══ DATASET EXTRACT
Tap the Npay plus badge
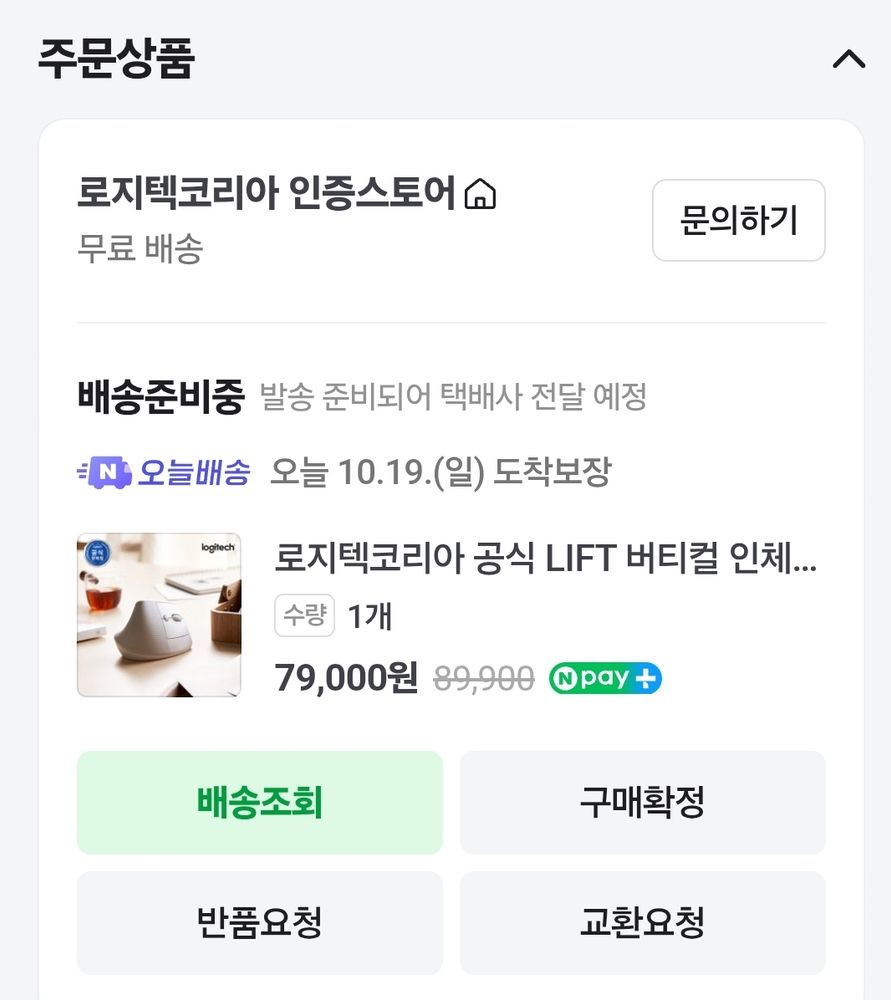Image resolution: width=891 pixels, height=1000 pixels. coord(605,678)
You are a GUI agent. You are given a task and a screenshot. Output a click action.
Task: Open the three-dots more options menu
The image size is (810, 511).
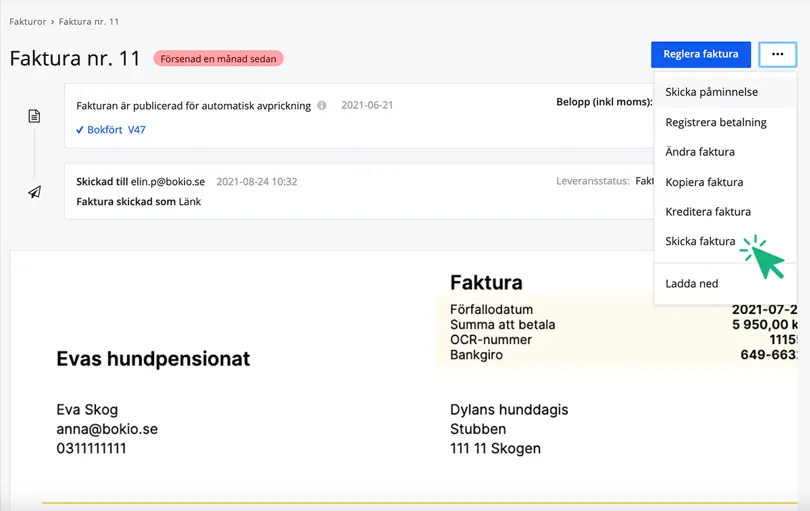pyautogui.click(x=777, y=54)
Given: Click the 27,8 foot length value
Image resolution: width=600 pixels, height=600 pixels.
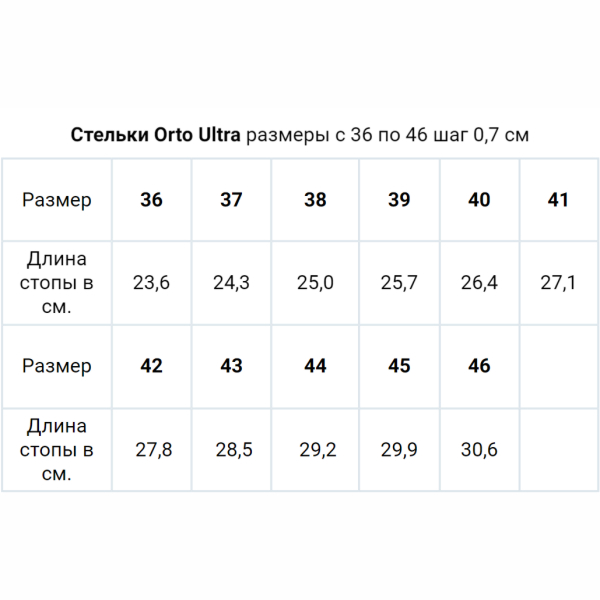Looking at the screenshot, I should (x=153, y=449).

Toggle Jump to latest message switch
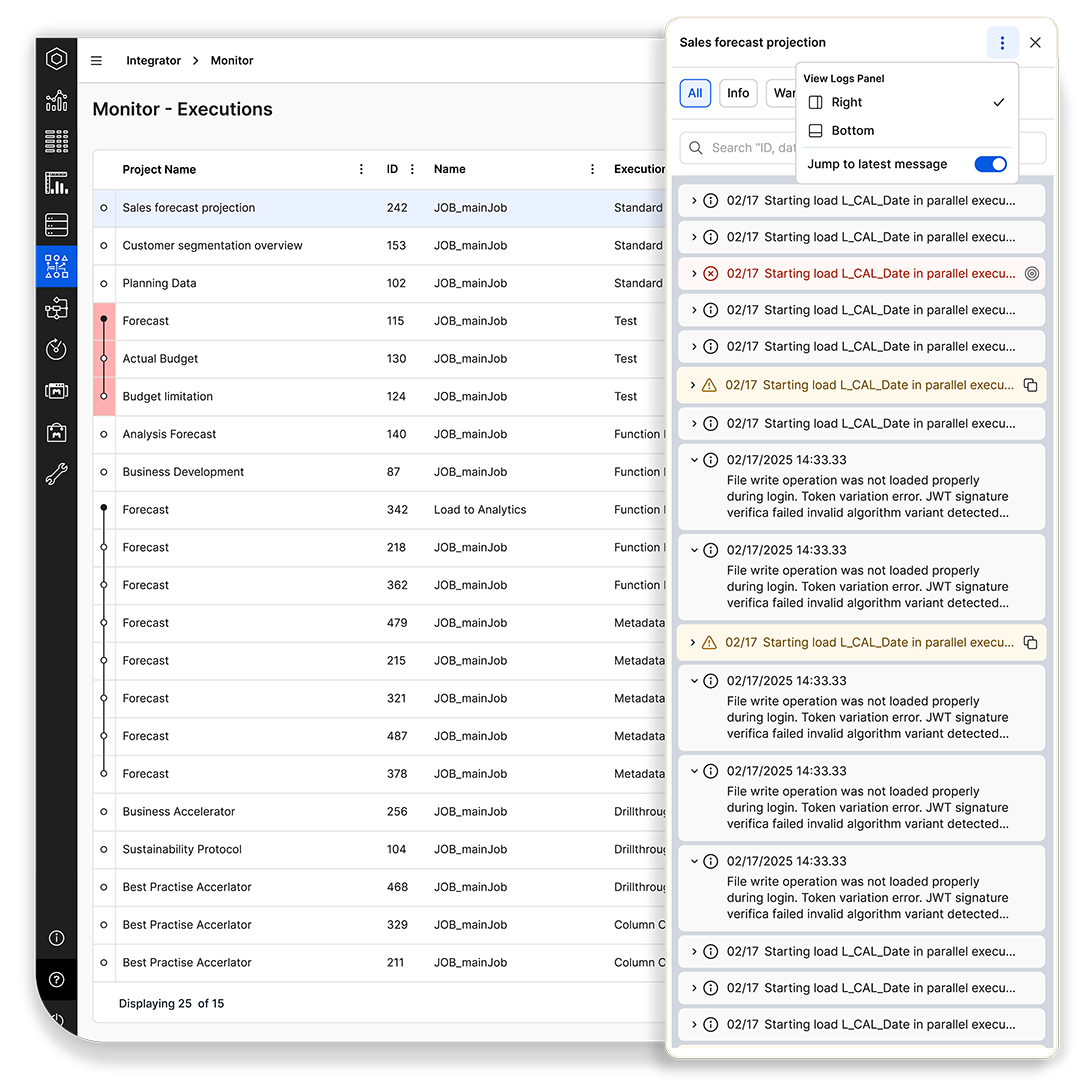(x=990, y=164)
════
══ DATASET EXTRACT
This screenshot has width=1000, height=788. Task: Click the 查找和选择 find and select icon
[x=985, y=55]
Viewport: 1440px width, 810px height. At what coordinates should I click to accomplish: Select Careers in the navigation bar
════
══ DATASET EXTRACT
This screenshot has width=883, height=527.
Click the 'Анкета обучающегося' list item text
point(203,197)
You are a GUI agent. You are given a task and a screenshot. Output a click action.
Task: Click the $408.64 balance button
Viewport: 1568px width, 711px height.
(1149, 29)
════
# WHAT IS BEING ASKED:
The response should hold exactly the lines starting at the line with "This screenshot has width=1000, height=788." and ending at the line with "Viewport: 1440px width, 810px", and no other line of the material above.

# TASK ANSWER:
This screenshot has width=1000, height=788. Task: Click the 查找和选择 find and select icon
[x=985, y=55]
Viewport: 1440px width, 810px height. At what coordinates should I click to accomplish: Select Careers in the navigation bar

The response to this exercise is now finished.